Given instruction 1: In the exchange about Harvey Oswald's English, what date is given for his radio debate with Bringuier and Butler?

------ Selection ------

You like growed up person with such well English, Tommy? 

First perfect sentence reads:

“Sorry too take so long to write but I thought sometime might have
come up but we’re still waiting.”

[image of the letter deleted]

And speaking of Harvey Oswald’s voice, listen to his August 21, 1963 radio debate with Bringuier and Butler:

Does that sound like the voice of a Good Ole’ American boy raised in Texas and Louisiana?  Really?

Go ahead, Tommy.  Whine and cry all you want.  Say Professor Vladimir Petrov, head of the Slavic Language Department at Yale University, was a paid disinformationist, or had a pistol pointed to his head, or was taking LSD at the time.  Your arguments are stupid.

"Dear James"

 

1 )  No American's English is perfect, especially when communicating informally with a close American relative.

 

“Sorry too (to) take so long to write but I thought sometime (thing) might have come up(,) but we’re still waiting.”

       My analysis: Two spelling mistakes and one missing punctuation mark. Big deal.

 

2 )  As regards your contention that "Harvey" didn't sound Southern enough during his radio debate, I would imagine that it was was because he was trying to sound educated to the radio audience, rather than like a good old Southern boy. Probably the same way he tried to sound when he gave his prepared speech to that seminary.

------

Given instruction 2: Render the entries as a Markdown table with the columns Row and Line. Include everything from the line containing "Image resolution: width=1301" down to the line containing "Viewport: 1600px width, 765px", number each line, and omit blank lines.

------ Data for this task ------

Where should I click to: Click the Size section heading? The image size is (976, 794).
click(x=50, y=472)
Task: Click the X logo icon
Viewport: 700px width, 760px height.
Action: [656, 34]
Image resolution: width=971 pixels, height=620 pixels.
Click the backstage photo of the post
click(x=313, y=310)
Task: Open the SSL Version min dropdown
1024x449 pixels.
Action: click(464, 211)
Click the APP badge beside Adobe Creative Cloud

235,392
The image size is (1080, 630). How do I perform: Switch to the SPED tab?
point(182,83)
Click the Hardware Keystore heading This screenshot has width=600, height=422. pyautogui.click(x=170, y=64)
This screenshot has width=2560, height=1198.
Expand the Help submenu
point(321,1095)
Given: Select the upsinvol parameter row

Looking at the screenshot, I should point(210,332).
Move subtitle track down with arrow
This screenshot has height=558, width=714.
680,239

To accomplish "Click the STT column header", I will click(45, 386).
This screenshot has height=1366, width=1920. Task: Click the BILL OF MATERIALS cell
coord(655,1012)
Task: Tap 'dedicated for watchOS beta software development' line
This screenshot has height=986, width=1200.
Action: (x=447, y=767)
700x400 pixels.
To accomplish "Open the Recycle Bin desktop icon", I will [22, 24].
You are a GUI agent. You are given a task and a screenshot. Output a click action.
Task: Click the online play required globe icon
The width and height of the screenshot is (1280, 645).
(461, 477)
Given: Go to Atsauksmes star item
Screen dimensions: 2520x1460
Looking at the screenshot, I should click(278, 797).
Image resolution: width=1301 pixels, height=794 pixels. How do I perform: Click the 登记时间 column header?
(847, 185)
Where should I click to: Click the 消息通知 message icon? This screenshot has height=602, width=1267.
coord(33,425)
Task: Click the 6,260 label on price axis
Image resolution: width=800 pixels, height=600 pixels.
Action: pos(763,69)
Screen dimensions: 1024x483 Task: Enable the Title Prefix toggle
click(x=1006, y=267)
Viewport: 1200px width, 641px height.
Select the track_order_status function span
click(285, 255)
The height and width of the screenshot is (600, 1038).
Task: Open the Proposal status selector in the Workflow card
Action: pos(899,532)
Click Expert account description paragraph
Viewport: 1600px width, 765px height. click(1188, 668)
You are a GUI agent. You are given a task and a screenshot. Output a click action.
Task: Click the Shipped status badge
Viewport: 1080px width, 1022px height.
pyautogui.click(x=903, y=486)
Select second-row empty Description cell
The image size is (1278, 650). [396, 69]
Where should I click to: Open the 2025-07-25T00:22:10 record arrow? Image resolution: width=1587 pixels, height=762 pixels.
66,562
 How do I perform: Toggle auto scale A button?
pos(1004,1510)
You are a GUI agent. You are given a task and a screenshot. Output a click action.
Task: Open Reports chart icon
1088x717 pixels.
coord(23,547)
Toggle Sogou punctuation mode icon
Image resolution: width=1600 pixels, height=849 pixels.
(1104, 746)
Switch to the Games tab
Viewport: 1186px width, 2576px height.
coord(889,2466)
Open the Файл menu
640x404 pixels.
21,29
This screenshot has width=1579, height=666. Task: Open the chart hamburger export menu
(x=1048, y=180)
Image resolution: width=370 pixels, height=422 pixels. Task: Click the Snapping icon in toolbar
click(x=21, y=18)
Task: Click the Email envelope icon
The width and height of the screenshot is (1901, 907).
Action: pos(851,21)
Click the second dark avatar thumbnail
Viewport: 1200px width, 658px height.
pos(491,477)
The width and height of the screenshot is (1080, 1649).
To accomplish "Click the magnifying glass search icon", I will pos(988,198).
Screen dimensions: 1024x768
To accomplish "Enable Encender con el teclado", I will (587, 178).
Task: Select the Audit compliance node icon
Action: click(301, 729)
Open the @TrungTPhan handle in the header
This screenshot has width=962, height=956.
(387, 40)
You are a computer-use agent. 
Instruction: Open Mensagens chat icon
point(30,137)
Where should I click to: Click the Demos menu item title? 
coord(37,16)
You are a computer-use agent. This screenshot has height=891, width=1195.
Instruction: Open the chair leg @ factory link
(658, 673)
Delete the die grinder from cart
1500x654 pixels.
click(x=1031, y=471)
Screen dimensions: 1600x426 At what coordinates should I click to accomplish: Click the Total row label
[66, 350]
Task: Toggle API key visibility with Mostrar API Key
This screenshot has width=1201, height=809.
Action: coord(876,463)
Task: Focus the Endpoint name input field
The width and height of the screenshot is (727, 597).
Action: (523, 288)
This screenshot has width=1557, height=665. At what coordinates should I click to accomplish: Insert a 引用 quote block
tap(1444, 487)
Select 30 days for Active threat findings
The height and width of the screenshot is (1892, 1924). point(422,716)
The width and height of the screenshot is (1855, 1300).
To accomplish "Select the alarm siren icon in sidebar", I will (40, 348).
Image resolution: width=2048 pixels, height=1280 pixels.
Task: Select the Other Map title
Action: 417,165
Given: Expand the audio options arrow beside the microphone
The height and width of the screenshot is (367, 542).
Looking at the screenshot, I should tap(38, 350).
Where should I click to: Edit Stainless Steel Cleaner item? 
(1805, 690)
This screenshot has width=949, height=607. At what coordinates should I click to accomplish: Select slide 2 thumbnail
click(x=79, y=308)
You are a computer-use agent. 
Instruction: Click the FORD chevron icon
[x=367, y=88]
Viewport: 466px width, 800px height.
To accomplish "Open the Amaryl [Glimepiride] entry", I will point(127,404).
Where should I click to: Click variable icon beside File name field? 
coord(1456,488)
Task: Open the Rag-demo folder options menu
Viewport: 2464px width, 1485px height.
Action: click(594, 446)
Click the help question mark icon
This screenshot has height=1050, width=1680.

------

Reply 1: August 21, 1963.

Reply 2:
| Row | Line |
|---|---|
| 1 | Image resolution: width=1301 pixels, height=794 pixels. How do I perform: Click the 登记时间 column header? |
| 2 | (847, 185) |
| 3 | Where should I click to: Click the 消息通知 message icon? This screenshot has height=602, width=1267. |
| 4 | coord(33,425) |
| 5 | Task: Click the 6,260 label on price axis |
| 6 | Image resolution: width=800 pixels, height=600 pixels. |
| 7 | Action: pos(763,69) |
| 8 | Screen dimensions: 1024x483 Task: Enable the Title Prefix toggle |
| 9 | click(x=1006, y=267) |
| 10 | Viewport: 1200px width, 641px height. |
| 11 | Select the track_order_status function span |
| 12 | click(285, 255) |
| 13 | The height and width of the screenshot is (600, 1038). |
| 14 | Task: Open the Proposal status selector in the Workflow card |
| 15 | Action: pos(899,532) |
| 16 | Click Expert account description paragraph |
| 17 | Viewport: 1600px width, 765px height. click(1188, 668) |